Charles’s Story

“I’m able to get out and do more than in the past.”

For years, an implantable defibrillator monitored Charles Craddock’s heart rhythm and helped prevent a sudden loss of heart function. However, because his heart muscle was significantly scarred, there came a time when the defibrillator was no longer enough to keep his heart rhythm stable–a life-threatening concern. That’s when his doctors at the Atrial Fibrillation Center decided to perform radiofrequency catheter ablation.
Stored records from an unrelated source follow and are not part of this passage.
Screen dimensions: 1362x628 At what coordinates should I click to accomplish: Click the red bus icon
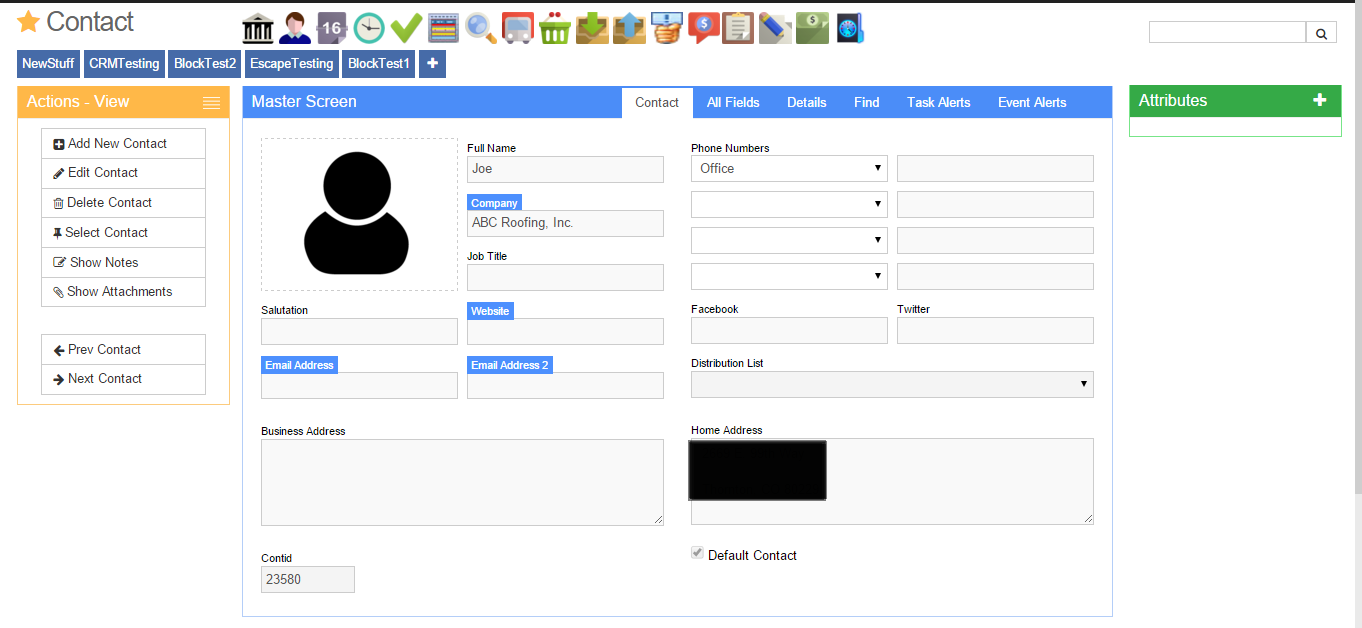[517, 28]

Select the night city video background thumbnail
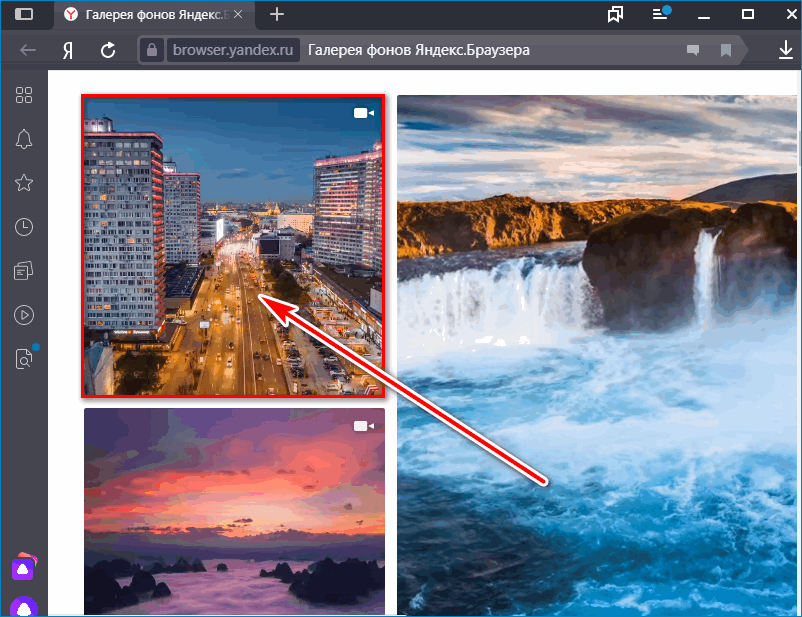(x=233, y=245)
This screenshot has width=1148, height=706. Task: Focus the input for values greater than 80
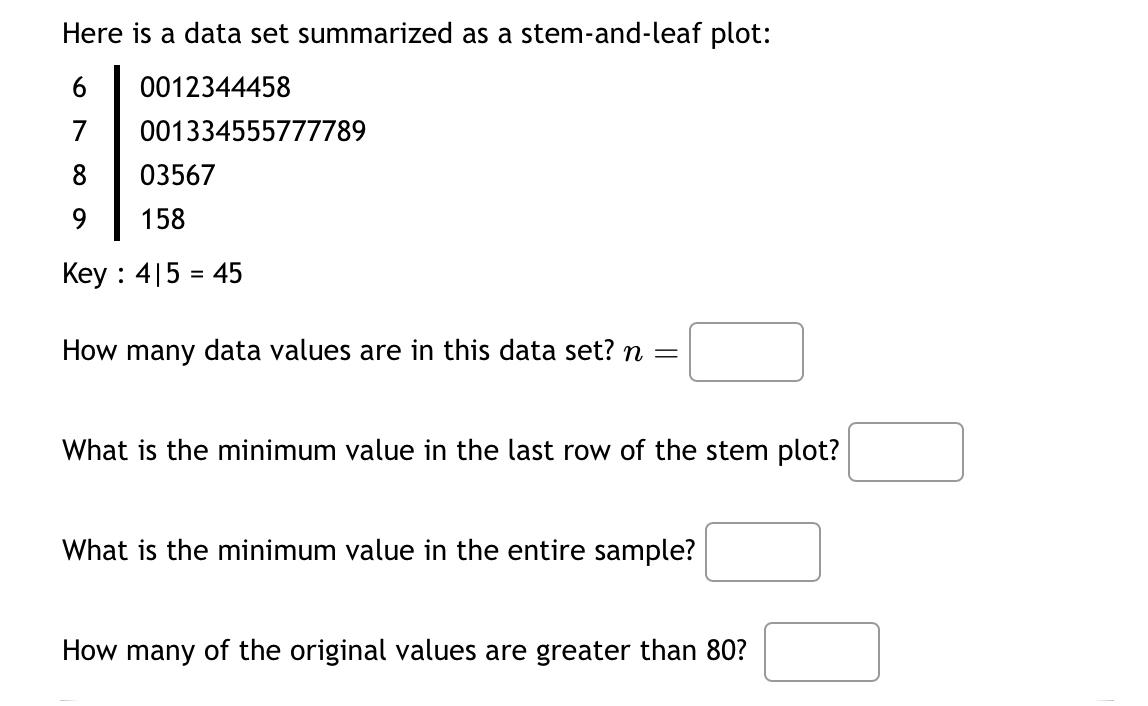point(821,651)
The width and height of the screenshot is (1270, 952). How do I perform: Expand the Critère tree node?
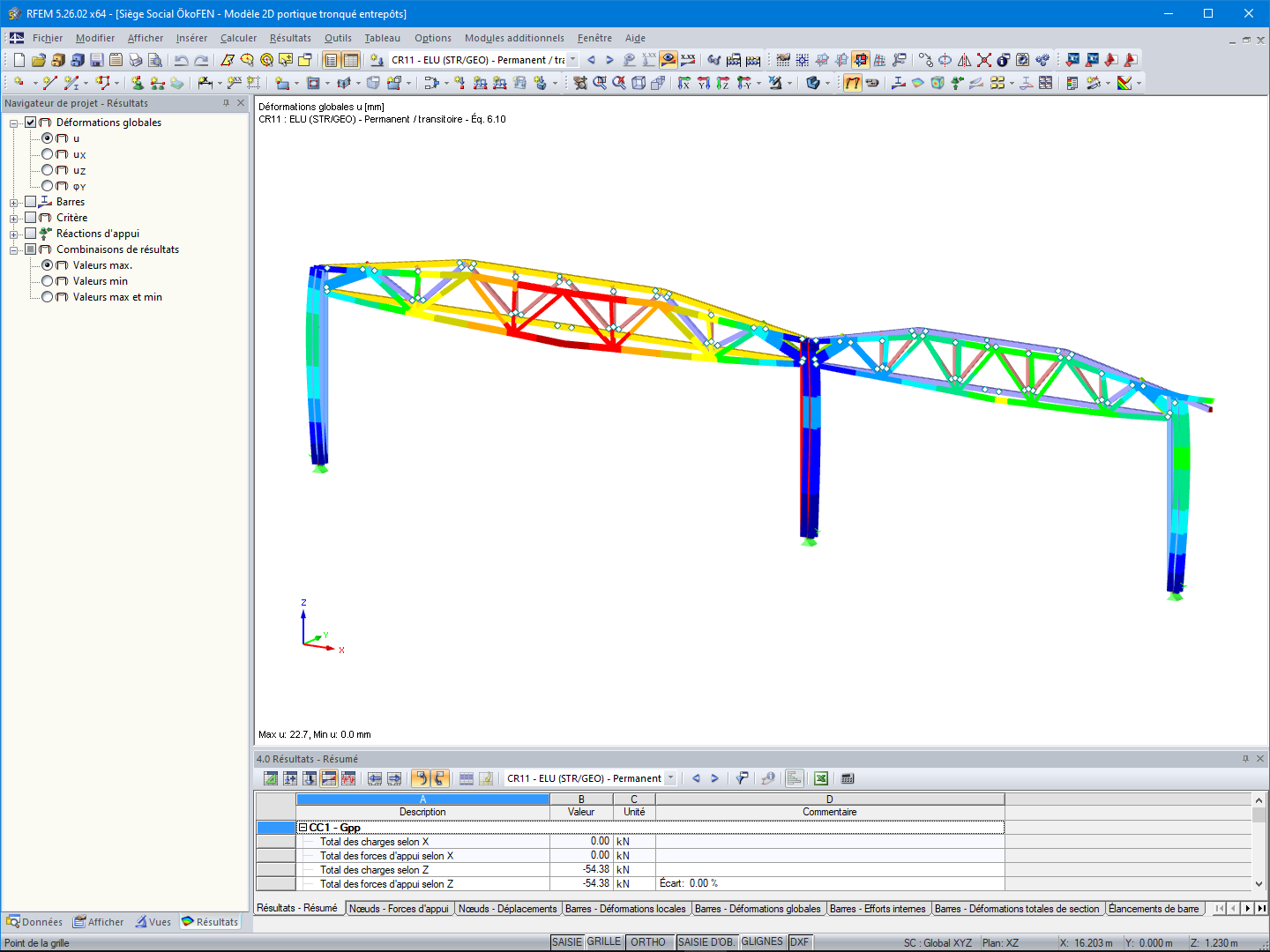(x=12, y=217)
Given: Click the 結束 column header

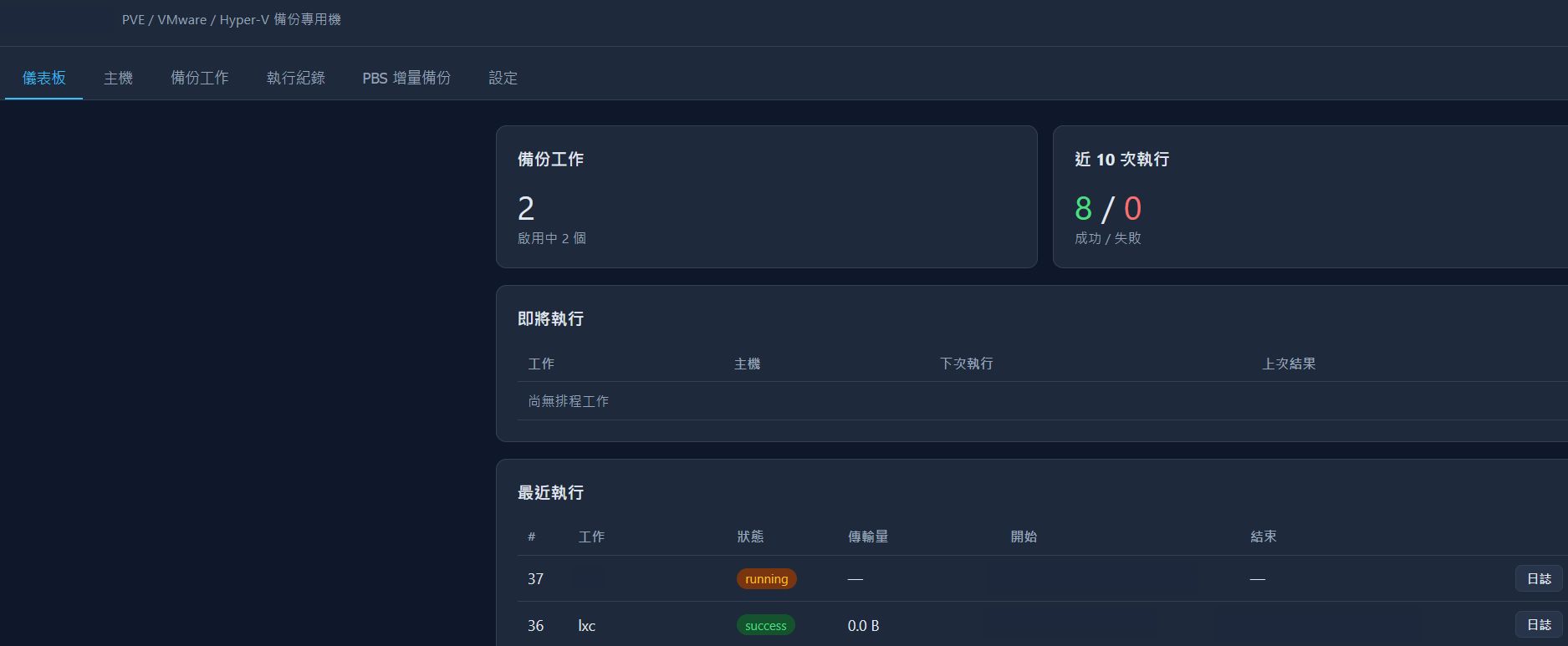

Radiofrequency catheter ablation is a nonsurgical, catheter-based procedure that records and processes electrical signals inside the heart in real time. X-rays provide continuous imaging while different mapping systems help position the catheters correctly. A mild, painless energy pulse is then delivered to areas that have electrical abnormalities, removing carefully selected cardiac cell bundles that cause the specific rhythm problems.

“I’m happy to report that he hasn’t had any abnormal rhythms since the procedures were completed,” said Alex Costea, MD, one of the electrophysiologists involved in performing the ablation.

Charles says he feels great–and his quality of life has improved tremendously. “I’m able to get out and do more than in the past,” he says. “My wife and I will go for walks, and I can walk up to a mile and a half on good days…whereas before I was straining to do a quarter of a mile.”